The captivity of the Jewish People in Egypt was more than just physical bondage. On a deeper level, Egypt represents the enslavement of the power of speech, the music of the soul. Egypt not only enslaved the bodies of the Jewish People, it put in chains the major weapon of the Jewish People — speech. Thus, the Torah writes that the Jewish People “cried out” to G-d. It doesn’t write that they“prayed.” For in Egypt, speech itself was bound. In Hebrew, the word for desert is midbar, which is from the root-word mi’dibur — “from speech.” The emptiness of the desert is the ideal place for the rebuilding of the power of speech. Every year, as we emerge from the reading of the Book of Bamidbar to the Book of Devarim, we have the ability to relearn the “notes” of our “song” to Hashem, our relationship with Him, our emuna and trust in Him — by learning to play that tune again very slowly. But learning to play it right.

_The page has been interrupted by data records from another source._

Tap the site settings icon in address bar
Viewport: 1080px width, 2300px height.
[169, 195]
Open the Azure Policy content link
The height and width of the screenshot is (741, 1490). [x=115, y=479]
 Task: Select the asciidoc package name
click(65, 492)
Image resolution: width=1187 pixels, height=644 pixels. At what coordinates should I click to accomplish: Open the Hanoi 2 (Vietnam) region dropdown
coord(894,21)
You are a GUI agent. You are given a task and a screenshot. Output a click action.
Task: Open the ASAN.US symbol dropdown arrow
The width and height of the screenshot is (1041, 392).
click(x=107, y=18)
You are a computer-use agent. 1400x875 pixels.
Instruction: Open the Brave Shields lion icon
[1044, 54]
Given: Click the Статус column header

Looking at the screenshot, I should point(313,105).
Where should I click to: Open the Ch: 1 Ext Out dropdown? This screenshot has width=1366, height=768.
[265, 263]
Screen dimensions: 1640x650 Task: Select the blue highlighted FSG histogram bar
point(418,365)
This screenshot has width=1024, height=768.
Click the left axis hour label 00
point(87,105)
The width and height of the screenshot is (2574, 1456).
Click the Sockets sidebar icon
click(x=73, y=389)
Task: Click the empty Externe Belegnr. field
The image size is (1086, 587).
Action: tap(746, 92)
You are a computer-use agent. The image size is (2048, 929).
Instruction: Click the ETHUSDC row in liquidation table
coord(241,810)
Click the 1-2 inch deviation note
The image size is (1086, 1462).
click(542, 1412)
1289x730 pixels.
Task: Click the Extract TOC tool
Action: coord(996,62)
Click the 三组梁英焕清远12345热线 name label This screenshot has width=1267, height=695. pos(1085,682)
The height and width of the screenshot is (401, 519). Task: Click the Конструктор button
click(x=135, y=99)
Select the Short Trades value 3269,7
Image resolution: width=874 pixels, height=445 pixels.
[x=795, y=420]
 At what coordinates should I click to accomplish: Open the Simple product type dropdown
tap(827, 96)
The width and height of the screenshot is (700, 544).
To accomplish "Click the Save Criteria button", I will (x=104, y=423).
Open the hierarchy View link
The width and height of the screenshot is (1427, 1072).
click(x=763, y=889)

Question: On Tisha B'Av morning, everyone sits on the floor as a sign of mourning. However, one person in the synagogue publicly sits down on a chair. Who is this person?

Answer: The person honored with hagbah — lifting the Torah after it is read. This person lifts the Torah from the bima and sits in a chair. Then the Torah is bound and covered, and the person remains seated until the Torah is returned to the Holy Ark.